I would say we see deals in several sub segments in the tanker space. Also both on the crude side but also on products chemical, we see deal opportunity in the gas. So it’s a difficult answer. I mean, we’re looking at a lot of opportunities but of course, not everything materializes. So, I think we prefer to comment on when we do the transactions. But I think we have the flexibility to look at multiple broader segments and also a lot of the sub segments. What we typically prefer is commodity type of assets. And we have call it bigger group of companies, we have exposure to many of the sub segments and can find employment if need be. If and when we get the vessels back, I need to employ them ourselves in the market, like we’re doing in the Suezmax market where we have two modern Suezmaxes that we’re operating effectively in the spot market. Herman Hildan - RS Platou Markets: To be a bit more precise, I mean, should we get some plan that’s being kind of derisking by ATM offering and as we mentioned a very low leverage on those aspects. Would you wait until call it the balance sheet sometime it’s fully repaid or are you willing to do deals with and call it potential restructuring?
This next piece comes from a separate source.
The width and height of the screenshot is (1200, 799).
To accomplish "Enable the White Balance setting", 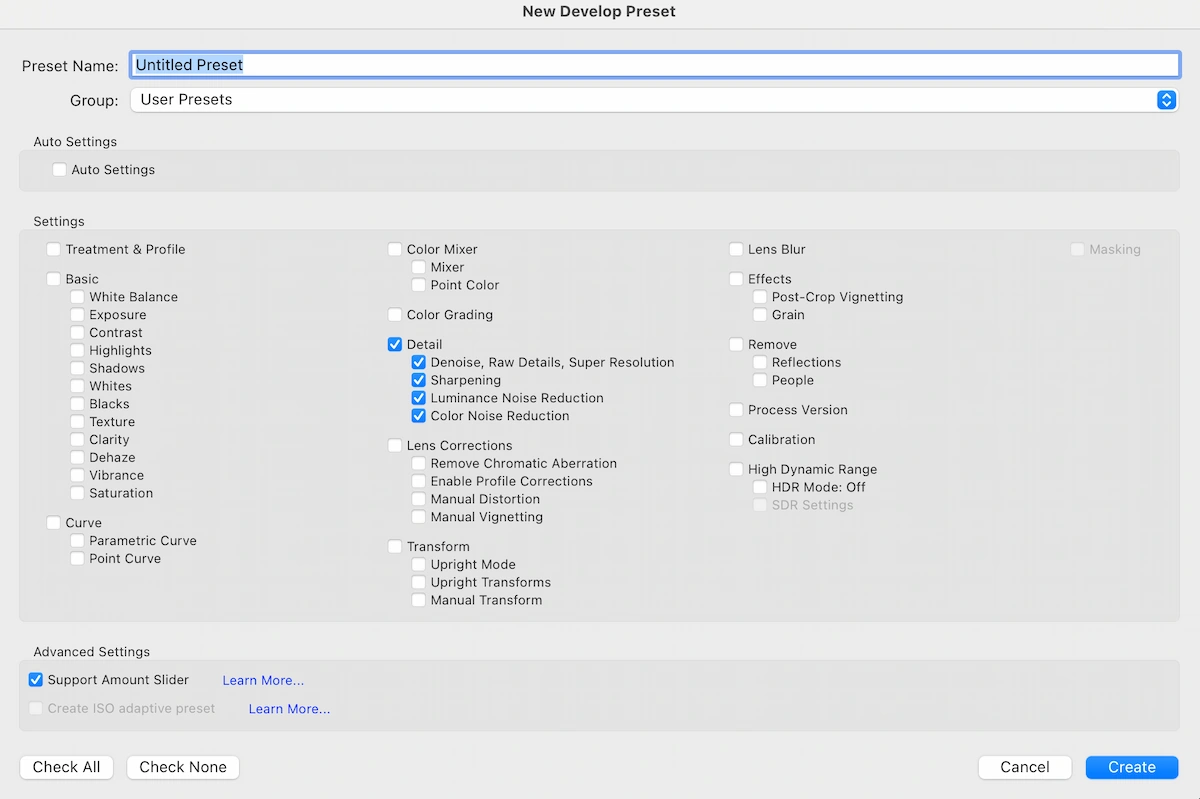I will point(78,297).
Well, a prominent shipowner once said, the fat lady has not sung yet. Then, I think, that is certainly also the case with the Frontline, where we see -- where it’s still too early to tell exactly what the solution will be. But we look after our interests. We have 20 vessels remaining on charter to Frontline and we actually saw in the first quarter, the market may surprise us. And if we look at the analyst expectations like yourself, we should base it on those kind of the projections both later in 2014 and certainly in 2015, the markets could change. So other than that I cannot really comment on the Frontline situation. They are fully performing on the obligations and they have not been late with any payments to us. Herman Hildan - RS Platou Markets: Okay. Thank you very much.
Thank you. Our next question is from [Kenneth Coleman] (ph), private investor. Please go ahead.
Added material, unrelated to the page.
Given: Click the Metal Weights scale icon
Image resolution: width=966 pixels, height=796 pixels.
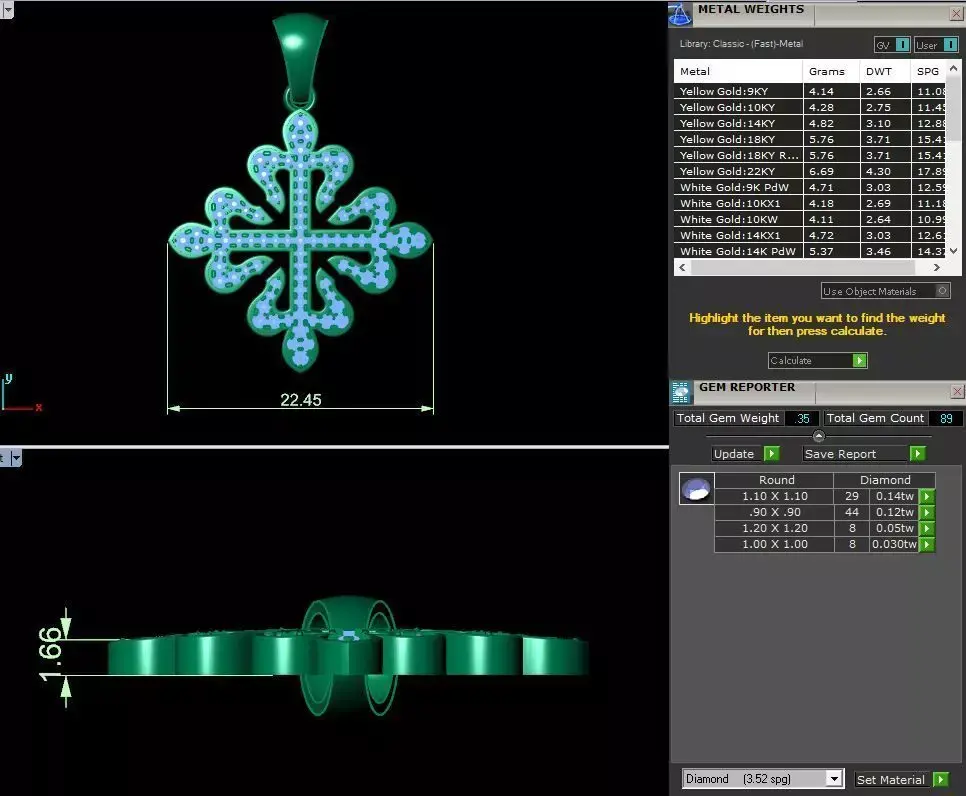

Yes. Good morning and thank you for the fine report. My question is also revolved around Frontline. So I think you’ve addressed them probably as much we’d like. Thank you.
Thank you. As there are no further questions, I would like to turn the call back to the speaker for any additional or closing remarks.
Well, thank you. And thank you everyone for joining our first quarter conference call. And as we hopefully conveyed in the calls, we are of course happy to again increase our quarterly distribution. And we believe there are good opportunities out there to continue building our portfolio with creating accretive investments. If you do have any follow-up questions, there are contact details in the press release. And with that I wish you all a very nice day.
Thank you. That will conclude today's conference call. Thank you for your participation, ladies and gentlemen. You may now disconnect.